**TO DO**
Copy the records below verbatim, starting at the line that contains "The image size is (1120, 726)." and ending after the line that contains "Action: [x=22, y=82]".

**THE DATA**
#####

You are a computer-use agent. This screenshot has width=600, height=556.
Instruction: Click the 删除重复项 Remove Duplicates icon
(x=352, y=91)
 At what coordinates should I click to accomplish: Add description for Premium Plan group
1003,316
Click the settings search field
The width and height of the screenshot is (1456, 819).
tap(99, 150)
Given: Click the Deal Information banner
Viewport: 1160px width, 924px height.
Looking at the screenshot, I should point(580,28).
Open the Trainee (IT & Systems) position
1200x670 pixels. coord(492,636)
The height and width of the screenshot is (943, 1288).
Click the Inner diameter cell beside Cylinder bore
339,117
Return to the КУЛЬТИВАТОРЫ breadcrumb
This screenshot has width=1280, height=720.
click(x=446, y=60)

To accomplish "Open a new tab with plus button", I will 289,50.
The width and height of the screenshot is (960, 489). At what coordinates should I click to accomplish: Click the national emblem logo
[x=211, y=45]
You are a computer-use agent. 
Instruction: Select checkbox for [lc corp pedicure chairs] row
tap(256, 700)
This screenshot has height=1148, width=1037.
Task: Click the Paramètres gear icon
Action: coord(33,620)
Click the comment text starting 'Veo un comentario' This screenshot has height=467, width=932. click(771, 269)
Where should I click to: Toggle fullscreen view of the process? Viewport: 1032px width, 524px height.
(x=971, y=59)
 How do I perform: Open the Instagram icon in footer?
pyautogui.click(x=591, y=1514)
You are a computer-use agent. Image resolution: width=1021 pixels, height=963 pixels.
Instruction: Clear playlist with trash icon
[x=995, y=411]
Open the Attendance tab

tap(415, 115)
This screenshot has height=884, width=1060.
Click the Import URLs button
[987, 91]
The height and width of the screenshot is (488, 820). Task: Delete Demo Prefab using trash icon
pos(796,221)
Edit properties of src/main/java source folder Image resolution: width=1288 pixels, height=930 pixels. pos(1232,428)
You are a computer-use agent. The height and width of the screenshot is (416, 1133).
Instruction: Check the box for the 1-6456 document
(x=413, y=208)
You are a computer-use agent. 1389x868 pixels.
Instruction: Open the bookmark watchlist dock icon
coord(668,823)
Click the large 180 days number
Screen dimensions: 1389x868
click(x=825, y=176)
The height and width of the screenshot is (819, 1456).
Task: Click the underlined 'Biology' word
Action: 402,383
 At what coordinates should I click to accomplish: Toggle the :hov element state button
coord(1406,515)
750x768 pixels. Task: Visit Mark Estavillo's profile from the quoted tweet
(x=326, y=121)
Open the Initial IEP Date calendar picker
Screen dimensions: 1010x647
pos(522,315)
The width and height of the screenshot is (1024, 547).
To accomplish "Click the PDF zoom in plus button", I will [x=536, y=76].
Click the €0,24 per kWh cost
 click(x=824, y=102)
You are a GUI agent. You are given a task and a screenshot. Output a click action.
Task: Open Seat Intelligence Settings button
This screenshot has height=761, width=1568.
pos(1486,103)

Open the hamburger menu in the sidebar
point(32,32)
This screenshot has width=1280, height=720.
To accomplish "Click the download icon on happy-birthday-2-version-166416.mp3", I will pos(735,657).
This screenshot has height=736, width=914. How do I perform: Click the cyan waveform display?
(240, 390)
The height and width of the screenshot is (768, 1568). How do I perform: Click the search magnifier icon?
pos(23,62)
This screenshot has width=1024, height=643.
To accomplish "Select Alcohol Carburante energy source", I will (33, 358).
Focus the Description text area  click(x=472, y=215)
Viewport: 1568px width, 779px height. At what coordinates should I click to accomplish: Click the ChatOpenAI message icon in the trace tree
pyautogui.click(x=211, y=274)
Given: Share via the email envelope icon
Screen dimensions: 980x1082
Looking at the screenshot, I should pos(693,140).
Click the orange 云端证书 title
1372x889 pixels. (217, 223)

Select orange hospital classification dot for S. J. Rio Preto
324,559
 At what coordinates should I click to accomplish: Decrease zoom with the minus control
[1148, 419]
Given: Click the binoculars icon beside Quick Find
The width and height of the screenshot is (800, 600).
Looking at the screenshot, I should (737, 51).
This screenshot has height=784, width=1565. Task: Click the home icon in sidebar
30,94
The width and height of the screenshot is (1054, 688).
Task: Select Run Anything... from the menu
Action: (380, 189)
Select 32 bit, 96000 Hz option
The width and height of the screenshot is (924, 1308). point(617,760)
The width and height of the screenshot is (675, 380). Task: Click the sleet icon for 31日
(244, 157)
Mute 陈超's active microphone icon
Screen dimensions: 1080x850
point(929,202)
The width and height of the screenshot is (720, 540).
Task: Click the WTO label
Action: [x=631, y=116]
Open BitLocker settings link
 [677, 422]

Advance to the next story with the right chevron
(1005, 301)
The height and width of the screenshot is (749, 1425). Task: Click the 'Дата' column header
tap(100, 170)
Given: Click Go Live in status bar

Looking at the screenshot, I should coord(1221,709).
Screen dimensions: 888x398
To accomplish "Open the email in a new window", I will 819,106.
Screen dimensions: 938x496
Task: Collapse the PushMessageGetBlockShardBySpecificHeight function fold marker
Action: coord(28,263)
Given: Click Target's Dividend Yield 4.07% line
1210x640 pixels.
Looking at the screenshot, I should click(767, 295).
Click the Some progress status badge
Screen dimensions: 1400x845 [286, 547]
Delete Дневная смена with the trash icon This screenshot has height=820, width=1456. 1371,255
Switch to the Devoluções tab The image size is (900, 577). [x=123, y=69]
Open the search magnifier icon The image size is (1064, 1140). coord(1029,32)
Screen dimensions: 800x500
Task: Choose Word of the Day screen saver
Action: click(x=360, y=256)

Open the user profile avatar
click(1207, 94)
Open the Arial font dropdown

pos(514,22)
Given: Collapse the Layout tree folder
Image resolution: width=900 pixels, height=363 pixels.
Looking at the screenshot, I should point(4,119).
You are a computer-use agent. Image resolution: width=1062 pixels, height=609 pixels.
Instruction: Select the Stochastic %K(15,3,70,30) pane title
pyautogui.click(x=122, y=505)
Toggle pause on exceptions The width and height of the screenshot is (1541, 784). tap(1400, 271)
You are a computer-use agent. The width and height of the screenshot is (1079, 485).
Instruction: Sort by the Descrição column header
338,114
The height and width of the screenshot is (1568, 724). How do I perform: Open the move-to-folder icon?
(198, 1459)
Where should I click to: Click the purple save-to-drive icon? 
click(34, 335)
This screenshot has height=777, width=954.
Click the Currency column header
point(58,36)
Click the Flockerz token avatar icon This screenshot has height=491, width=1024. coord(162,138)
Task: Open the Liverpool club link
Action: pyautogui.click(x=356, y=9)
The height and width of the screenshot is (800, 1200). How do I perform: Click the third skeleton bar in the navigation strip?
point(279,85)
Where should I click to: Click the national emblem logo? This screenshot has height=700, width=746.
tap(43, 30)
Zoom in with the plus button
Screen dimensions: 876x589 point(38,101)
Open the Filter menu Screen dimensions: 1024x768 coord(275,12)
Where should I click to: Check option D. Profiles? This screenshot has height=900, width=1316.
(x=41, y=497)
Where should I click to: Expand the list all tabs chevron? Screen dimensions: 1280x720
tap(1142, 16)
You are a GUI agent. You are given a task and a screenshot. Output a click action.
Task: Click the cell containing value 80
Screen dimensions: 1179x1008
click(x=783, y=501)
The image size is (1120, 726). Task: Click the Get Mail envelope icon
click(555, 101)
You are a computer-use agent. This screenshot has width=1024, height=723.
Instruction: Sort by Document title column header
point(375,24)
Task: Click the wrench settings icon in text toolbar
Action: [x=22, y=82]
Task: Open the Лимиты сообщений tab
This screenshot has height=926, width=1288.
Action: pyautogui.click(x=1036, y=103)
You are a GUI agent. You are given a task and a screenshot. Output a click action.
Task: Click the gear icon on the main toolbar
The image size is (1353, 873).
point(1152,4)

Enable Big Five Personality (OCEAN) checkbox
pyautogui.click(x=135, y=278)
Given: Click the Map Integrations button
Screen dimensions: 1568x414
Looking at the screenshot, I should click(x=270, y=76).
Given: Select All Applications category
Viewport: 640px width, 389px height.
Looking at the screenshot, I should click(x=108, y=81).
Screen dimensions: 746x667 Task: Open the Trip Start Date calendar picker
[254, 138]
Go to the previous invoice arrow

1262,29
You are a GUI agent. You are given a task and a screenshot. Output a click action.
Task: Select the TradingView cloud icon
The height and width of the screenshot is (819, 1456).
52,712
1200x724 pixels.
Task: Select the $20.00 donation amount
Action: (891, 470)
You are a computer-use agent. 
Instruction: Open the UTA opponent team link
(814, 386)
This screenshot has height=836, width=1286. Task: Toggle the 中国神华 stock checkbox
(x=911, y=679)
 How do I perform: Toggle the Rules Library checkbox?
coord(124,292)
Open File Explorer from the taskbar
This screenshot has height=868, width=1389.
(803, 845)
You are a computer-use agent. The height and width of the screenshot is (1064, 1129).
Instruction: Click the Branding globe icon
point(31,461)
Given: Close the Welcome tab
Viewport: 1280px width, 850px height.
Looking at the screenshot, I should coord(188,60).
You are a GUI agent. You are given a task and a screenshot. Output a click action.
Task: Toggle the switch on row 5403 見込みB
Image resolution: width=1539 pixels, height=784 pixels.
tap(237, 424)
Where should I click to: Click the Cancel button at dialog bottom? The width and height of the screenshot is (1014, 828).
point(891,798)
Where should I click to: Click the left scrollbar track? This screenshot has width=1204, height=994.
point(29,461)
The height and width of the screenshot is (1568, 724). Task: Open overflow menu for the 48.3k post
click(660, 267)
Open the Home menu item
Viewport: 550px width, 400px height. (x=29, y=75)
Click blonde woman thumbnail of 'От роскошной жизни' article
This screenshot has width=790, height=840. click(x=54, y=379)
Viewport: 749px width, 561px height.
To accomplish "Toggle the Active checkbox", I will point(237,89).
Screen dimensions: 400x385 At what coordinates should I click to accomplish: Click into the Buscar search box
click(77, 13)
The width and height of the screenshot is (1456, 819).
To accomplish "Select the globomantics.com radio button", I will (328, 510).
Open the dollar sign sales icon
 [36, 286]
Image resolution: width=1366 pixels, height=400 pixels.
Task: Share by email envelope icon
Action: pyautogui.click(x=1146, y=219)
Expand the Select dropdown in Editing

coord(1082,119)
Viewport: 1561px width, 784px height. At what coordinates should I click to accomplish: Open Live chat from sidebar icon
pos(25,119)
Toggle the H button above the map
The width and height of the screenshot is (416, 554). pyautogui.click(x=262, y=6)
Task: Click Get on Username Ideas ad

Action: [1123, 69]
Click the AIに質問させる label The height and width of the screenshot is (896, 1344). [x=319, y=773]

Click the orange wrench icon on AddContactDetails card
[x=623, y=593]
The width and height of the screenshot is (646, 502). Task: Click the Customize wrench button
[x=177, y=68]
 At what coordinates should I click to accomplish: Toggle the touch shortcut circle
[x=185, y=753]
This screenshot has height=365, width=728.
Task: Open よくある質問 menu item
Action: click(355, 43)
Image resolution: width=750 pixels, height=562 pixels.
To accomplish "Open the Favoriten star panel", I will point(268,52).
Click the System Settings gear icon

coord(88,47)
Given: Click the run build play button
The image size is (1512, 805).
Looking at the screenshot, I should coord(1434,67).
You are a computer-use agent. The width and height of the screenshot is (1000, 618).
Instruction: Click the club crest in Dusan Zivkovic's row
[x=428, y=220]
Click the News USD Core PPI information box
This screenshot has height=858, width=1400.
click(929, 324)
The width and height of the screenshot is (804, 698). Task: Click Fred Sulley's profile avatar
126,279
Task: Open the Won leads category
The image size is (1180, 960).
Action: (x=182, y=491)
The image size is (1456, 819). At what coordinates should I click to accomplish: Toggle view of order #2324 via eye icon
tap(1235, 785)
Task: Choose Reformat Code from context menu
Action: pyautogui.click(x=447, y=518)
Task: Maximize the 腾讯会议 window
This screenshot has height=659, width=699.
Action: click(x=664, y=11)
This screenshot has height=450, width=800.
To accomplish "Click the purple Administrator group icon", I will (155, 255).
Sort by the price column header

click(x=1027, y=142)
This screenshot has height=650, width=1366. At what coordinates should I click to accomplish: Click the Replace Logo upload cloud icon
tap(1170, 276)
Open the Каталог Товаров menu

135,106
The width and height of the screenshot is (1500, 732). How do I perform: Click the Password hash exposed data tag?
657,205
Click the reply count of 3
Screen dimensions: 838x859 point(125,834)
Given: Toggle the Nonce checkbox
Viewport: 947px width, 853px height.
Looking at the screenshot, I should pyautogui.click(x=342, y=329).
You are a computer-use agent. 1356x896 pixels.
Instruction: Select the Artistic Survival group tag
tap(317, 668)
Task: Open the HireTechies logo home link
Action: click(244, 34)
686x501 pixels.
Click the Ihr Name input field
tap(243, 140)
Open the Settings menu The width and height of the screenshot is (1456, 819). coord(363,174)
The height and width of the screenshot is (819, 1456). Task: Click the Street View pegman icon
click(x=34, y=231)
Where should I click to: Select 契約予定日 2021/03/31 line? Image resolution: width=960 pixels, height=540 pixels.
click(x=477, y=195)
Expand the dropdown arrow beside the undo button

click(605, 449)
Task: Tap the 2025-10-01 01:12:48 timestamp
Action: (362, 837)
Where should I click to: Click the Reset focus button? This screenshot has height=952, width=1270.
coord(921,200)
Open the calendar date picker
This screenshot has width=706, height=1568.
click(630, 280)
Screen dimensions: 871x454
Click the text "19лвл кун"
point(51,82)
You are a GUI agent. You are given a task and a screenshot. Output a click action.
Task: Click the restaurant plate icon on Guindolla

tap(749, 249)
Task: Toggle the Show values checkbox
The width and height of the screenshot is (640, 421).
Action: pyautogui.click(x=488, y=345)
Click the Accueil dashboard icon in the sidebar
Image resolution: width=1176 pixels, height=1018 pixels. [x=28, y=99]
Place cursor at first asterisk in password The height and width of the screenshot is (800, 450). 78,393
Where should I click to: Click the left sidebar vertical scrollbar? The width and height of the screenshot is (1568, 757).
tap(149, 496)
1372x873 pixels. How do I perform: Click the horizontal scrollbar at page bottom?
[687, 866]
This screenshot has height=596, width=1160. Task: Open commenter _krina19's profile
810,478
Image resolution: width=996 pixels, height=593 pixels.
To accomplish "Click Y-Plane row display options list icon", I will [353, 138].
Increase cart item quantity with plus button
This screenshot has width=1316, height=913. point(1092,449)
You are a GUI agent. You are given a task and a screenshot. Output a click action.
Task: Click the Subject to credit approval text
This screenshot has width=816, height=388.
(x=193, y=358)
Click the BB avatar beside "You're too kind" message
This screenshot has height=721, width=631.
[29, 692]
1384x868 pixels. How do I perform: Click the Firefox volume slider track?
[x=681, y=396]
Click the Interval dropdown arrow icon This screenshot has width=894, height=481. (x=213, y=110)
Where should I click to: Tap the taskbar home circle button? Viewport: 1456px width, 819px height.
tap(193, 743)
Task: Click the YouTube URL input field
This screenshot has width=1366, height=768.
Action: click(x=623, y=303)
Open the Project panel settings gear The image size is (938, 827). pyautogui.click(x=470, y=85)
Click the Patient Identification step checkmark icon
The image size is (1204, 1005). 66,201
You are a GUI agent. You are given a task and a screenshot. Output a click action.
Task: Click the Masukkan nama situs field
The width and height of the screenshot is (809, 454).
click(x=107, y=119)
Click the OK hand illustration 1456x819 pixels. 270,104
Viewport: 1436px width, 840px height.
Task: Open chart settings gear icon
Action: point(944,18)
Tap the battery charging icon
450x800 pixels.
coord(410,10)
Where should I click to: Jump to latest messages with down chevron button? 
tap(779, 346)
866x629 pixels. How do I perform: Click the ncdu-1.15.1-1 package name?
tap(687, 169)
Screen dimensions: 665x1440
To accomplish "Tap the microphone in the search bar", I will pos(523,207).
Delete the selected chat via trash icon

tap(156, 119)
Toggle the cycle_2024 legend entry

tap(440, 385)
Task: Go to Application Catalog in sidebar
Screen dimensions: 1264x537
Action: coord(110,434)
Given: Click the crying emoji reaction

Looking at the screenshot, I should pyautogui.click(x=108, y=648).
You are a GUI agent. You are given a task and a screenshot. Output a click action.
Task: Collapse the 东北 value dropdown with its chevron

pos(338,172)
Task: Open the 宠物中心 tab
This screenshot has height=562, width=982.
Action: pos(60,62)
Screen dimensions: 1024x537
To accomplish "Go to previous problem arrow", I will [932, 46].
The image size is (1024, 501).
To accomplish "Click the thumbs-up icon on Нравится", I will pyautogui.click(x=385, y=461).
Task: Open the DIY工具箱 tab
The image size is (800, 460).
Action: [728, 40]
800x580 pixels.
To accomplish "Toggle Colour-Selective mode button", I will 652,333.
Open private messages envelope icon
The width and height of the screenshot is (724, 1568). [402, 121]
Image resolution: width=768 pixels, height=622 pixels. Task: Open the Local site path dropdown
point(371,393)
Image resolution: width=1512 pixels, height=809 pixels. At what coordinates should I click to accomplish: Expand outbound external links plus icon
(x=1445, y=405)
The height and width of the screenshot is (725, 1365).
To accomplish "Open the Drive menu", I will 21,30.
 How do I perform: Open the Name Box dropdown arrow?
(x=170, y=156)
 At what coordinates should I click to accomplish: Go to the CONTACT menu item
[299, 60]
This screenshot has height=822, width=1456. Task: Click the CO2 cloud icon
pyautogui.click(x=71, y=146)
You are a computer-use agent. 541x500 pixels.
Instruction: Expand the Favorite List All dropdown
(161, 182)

#####

**EXPECTED OUTPUT**
The image size is (1120, 726). Task: Click the Get Mail envelope icon
click(555, 101)
You are a computer-use agent. This screenshot has width=1024, height=723.
Instruction: Sort by Document title column header
point(375,24)
Task: Click the wrench settings icon in text toolbar
Action: [x=22, y=82]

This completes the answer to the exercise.